Выбрать главу

В один из дней мы увидели колонны танков, грузовиков, набитых немецкими солдатами, мотоциклистов, двигающих по дороге вдоль ущелья в сторону Микоян-Шахара. Мама очень испугалась за нас, поскольку ходили слухи, что фашисты расстреливают евреев.

Однажды к вечеру мы с мамой спускались по тропе к реке набрать воды. Рядом по дороге мы вдруг увидели всадника с белой повязкой полицая. Мама очень испугалась. Увидев молодую женщину (маме было тогда 23 года), резко отличавшуюся по одежде от традиционной карачаевской женской одежды, полицай подъехал к нам и спросил маму где мы остановились. Мы находились недалеко от нашего дома, но мама сообразила и сказала, что остановилась в центре аула возле мечети. Вернувшись домой, мама рассказала хозяевам об этом случае. До сегодняшнего дня мы храним глубокую благодарность этой семье карачаевцев, которые с риском для свой жизни и детей спасли нас. Нас поместили в три плетенные корзинки и спустили на веревках в ущелье, а маму с годовалым ребенком спрятали в лесу. Ночью я слышал лай собак и крики солдат «Юде». Но нас они не нашли.

● ЗАДАНИЕ: Выпишите без изменений часть фрагмента о жизни в карачаевском ауле, начав со слов «В один из дней» и закончив словами «фашисты расстреливают евреев.».

● ЗАПИСИ НАБОРА ДАННЫХ:
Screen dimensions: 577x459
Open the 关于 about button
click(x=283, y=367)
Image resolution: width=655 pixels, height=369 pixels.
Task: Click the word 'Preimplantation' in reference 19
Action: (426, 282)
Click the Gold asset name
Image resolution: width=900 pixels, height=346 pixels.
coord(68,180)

--

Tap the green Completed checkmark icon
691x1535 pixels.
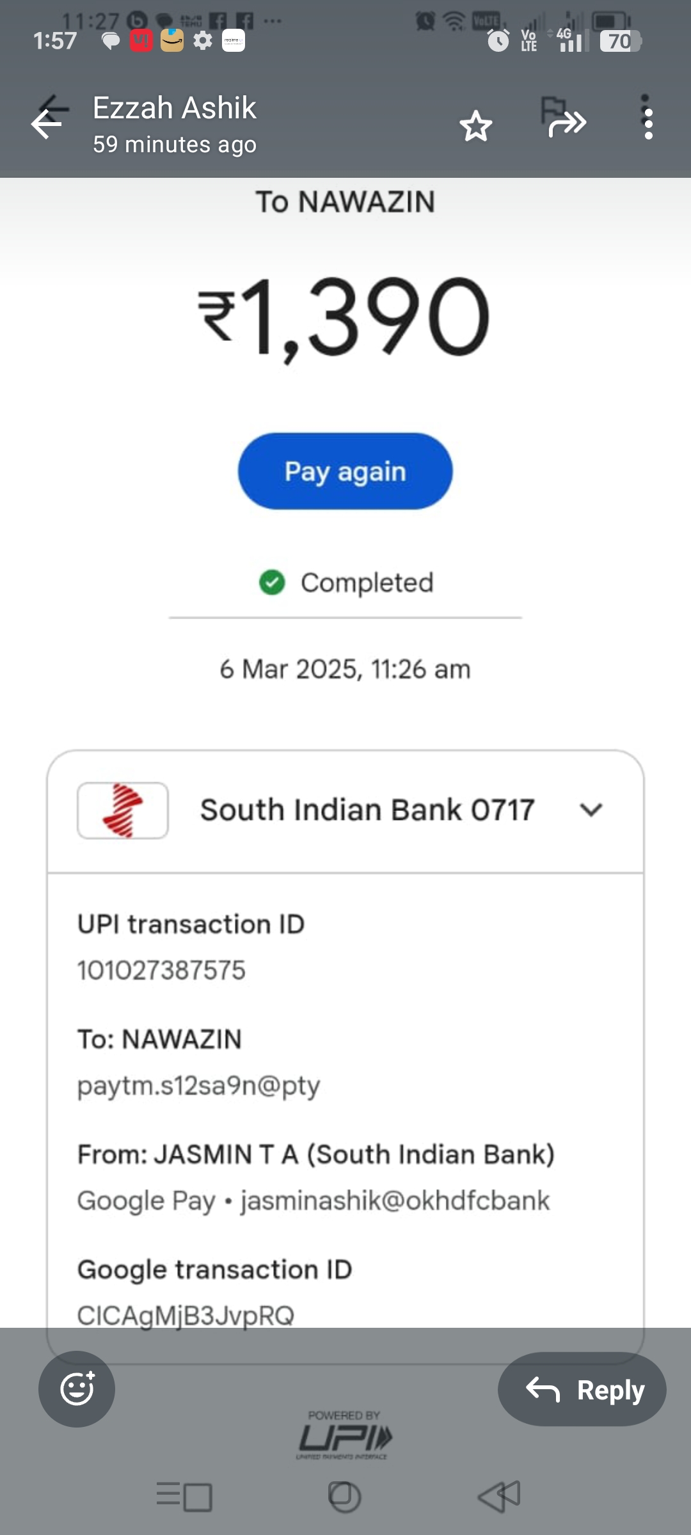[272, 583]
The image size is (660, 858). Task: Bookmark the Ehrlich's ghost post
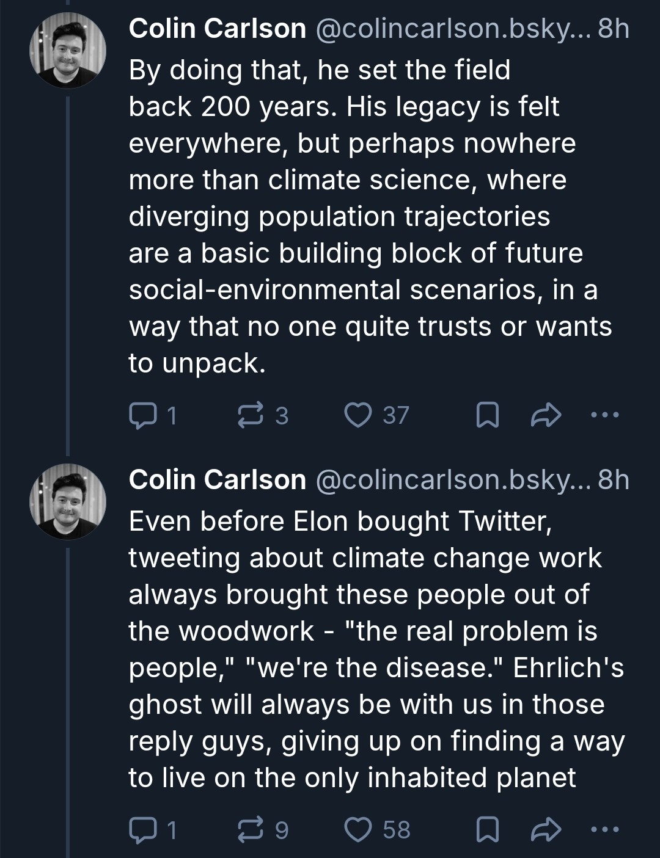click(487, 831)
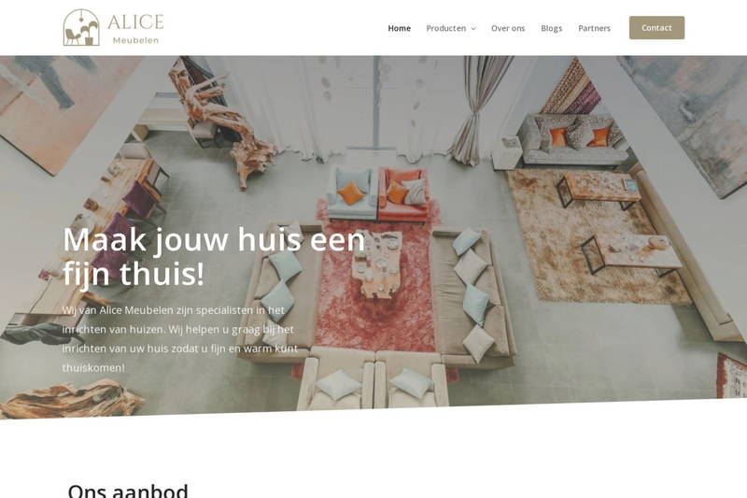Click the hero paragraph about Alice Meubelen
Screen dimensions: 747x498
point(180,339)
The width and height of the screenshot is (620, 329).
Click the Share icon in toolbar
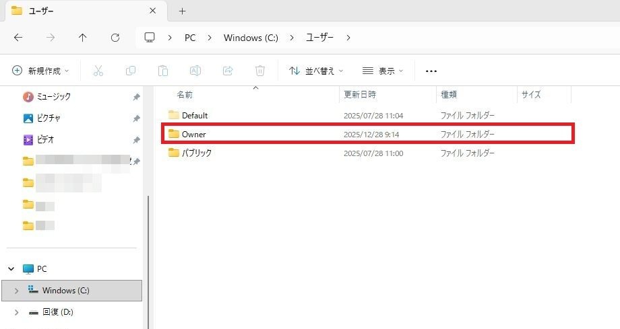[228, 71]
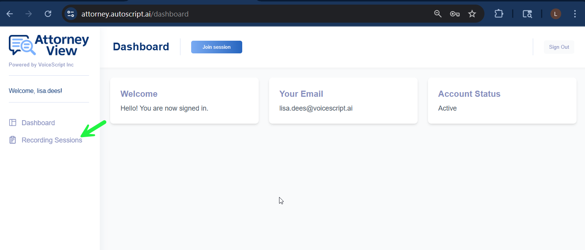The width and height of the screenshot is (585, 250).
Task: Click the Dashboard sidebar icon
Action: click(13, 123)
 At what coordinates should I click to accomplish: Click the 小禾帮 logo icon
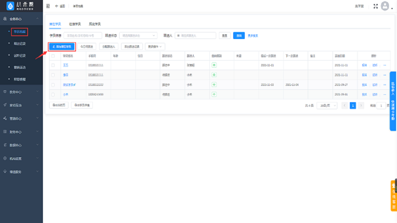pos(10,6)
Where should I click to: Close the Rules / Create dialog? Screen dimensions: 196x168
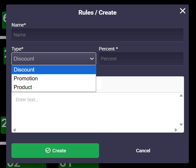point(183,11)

...

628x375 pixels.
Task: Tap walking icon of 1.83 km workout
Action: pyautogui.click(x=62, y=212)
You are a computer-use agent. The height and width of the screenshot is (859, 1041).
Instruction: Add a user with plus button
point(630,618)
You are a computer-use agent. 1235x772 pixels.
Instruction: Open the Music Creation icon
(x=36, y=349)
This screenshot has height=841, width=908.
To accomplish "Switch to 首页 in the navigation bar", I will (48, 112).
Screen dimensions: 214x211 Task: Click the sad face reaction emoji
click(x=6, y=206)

● РЕЗУЛЬТАТ:
В один из дней мы увидели колонны танков, грузовиков, набитых немецкими солдатами, мотоциклистов, двигающих по дороге вдоль ущелья в сторону Микоян-Шахара. Мама очень испугалась за нас, поскольку ходили слухи, что фашисты расстреливают евреев.